Beyond the ‘no’ in a sexual engagement is the ‘no’ for just life things of your choice. Both matter

Picture this. There’s a joint family, where the idea of individual needs or gains is a taboo. Then there is the eldest child in this joint family, the girl child, who has to be the epitome of selflessness, just like the eldest boy of the family carried the burden of setting an example for the rest of the children. In the name of values are “put others’ needs before yours”, “be giving, be kind”. And boom, you’re suddenly an adult with a bothersome belief system that says your needs have no value, and neither does your consent.

Sounds familiar? The story of your life? Mine too. From home to college and then MBA, this ‘quality’ of selflessness got me many compliments, and often gave me the label of a ‘kind/giving’ person, even with my streak of rebellion and my inability to fit in conventionally anywhere else. It felt familiar, until a few years back, when I finally realised my body and mental health had been paying the price of this ‘giving’, and I had no idea how I got here. I was just trying to be a good person, and I was always someone who valued other people’s consent and boundaries. But now it was time to ask myself about my boundaries. How often did I value my own boundaries? How often have I violated my own consent?”. And hell, the answers weren’t pleasant. They were disturbing at the least, and life-altering at the minimum.

More often than not, when we have conversations about consent and boundaries, it stays within the parameters of sex, and is often coloured by gender ideas that are installed in us. The real conversation that we almost refuse to acknowledge is this — what about consent beyond sex? Pink sure showed us that no means no when it’s about sex, but no is also a sentence outside of sexual boundaries and in life, right? Where’s the film to establish that? 

What We Don’t Talk About When We Talk About Consent

But hey, I’m here to take accountability for not doing my bit as well. I have been guilty of flouting this boundary too, before my own journey with consent. The thing is, I am a hugger, and I have an instant reaction of hugging someone I am fond of or really love, or even giving them pecks. The gender here becomes inconsequential. A lot of my male friends were initially not very comfortable when I would launch into a hug as soon as I saw them. I took pride in the idea that I would hug friends and if they were uncomfortable, I thought of it as a barrier I am breaking. I thought of it as “them” not being able to accept love, all of this stemming from the jaadu ki jhappi syndrome. But did I ask? And not that it absolves me in any way, but did they communicate that they don’t like it? What it also led to was when people hugged me, and I wasn’t comfortable, I let it slide because I was a “hugger”. I was so happy that I could hug them when no one else could, or that they would hug me and no one else. It never even crossed my mind that it could be beyond just them being shy or rigid. Food for thought, I know.

In fact, during a conversation about consent with a friend, they mentioned the reason they don’t hug, and it threw me off. As an early experience, this friend had teachers who flouted their boundaries because they were a ‘cute’ child.
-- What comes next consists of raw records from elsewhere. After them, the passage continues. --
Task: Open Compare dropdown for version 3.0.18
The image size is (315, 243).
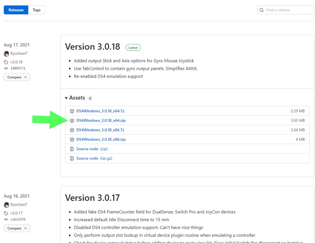Action: pos(17,77)
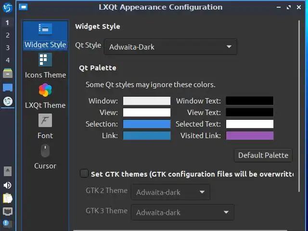The image size is (308, 231).
Task: Open the file manager from the panel
Action: (7, 73)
It also then urged me to investigate my own relationship with hugging, and that I also don’t like hugs from just anyone, I wouldn’t like it in a professional setting in a group, even if they are my friend outside of it. 

We tend to make our comfort of one thing almost like a blanket approval, without acknowledging that boundaries and consent can differ in different contexts too. Person, place, environment, and sensory experiences can all impact your consent for every little thing, touch or no touch.

As an intimacy coach, I try to inculcate this understanding. There is a game that I often start with, where we all get into a circle and we are to point at anyone in the circle and take their name, and the person who we point to can say yes or no. If they say yes, you take their place and if they say no, you ask someone else. Very rarely do we get a no in the beginning, because people don’t want to “offend” anyone. In fact, when I was a part of this game recently, my body had started moving even before I had said a yes or no, because instinctively, if I don’t have a reason to reject, then it should be approved. As the game progresses, you start to notice that those hearing a ‘no’ are uncomfortable. They feel a sense of rejection. The next level of this game is when someone says no, they add the line “but thank you for asking.” This then becomes easier for those saying no, and hearing a no. After these games, I ask participants if there is a reason they said yes, it’s always because someone had been said no to just before them, or that they didn’t realise they had said yes (like me), or sometimes because they felt bad. The reasons for the no can be as simple as ‘the spot I was asked to move to was colder’, or ‘I just didn’t feel like it’, or ‘I didn’t want to walk that distance’.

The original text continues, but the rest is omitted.